Thanks, that's how I'll do it if I do it myself I'll also grind a shallow grove on one side to fill with weld and ping it as I go, haven't done anything with it as my whole world has been turned upside down so this project is on a back burner for a while.


----------



## LincTex (Apr 1, 2011)

When I did my Cummins diesel swap, I had to modify the exhaust manifold and also build a spacer so the turbo inlet wouldn't hit the oil filter. I preheated the parts with a rosebud, used a "black" welding rod, and cooled off slowly with the rosebud. Almost a decade and tons of miles later = no issues.


----------



## gypsy (Nov 17, 2014)

Just be sure to bring it back with heat after welding


Sent from my iPhone using Survival Forum


----------



## Jewel (Sep 6, 2014)

Is it still food safe after welding? I have a small cauldron I want to have repaired but it has the bottom burnt out of it. I'll have it fixed regardless but just use it for soap and candle making if it's not food safe. I have a friend who's a welder by trade and he didn't think it would be.


----------



## Tirediron (Jul 12, 2010)

If it is welded with hi nickel rod or cast rod it should be fine for food, solder often contains lead and would be a lot less safe. brazing would depend on the filler composition.


----------



## Magus (Dec 1, 2008)

Mostly the filler is the same as Crest toothpaste. I'm allergic to fluoride so not for me anyway.


----------



## LincTex (Apr 1, 2011)

Jewel said:


> Is it still food safe after welding? I have a small cauldron I want to have repaired but it has the bottom burnt out of it. I'll have it fixed regardless but just use it for soap and candle making if it's not food safe. I have a friend who's a welder by trade and he didn't think it would be.

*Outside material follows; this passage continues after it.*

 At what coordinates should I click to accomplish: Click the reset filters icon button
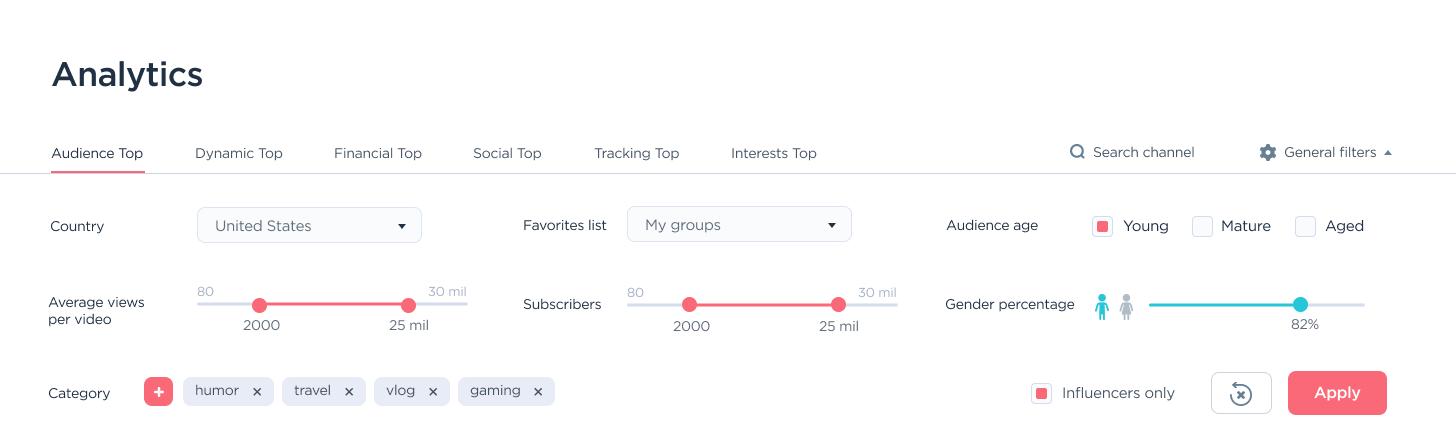coord(1241,393)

If it's so bad it has burned through... welding with a nickel rod will only finds all of the other weak spots!

I would sandblast it, then braze it over the "burned out" area with a brass rod and a rosebud torch.


----------



## Jewel (Sep 6, 2014)

LincTex said:


> If it's so bad it has burned through... welding with a nickel rod will only finds all of the other weak spots!
> 
> I would sandblast it, then braze it over the "burned out" area with a brass rod and a rosebud torch.


Thank you. Would most certified welders understand that? Like typical mig and tig?


----------



## LincTex (Apr 1, 2011)

Jewel said:


> Thank you. Would most certified welders understand that? Like typical mig and tig?


MIG won't work on cast iron for a long term repair, it'll crack again right next to the weld.
I have actually never tried to TIG cast iron. Hmmm...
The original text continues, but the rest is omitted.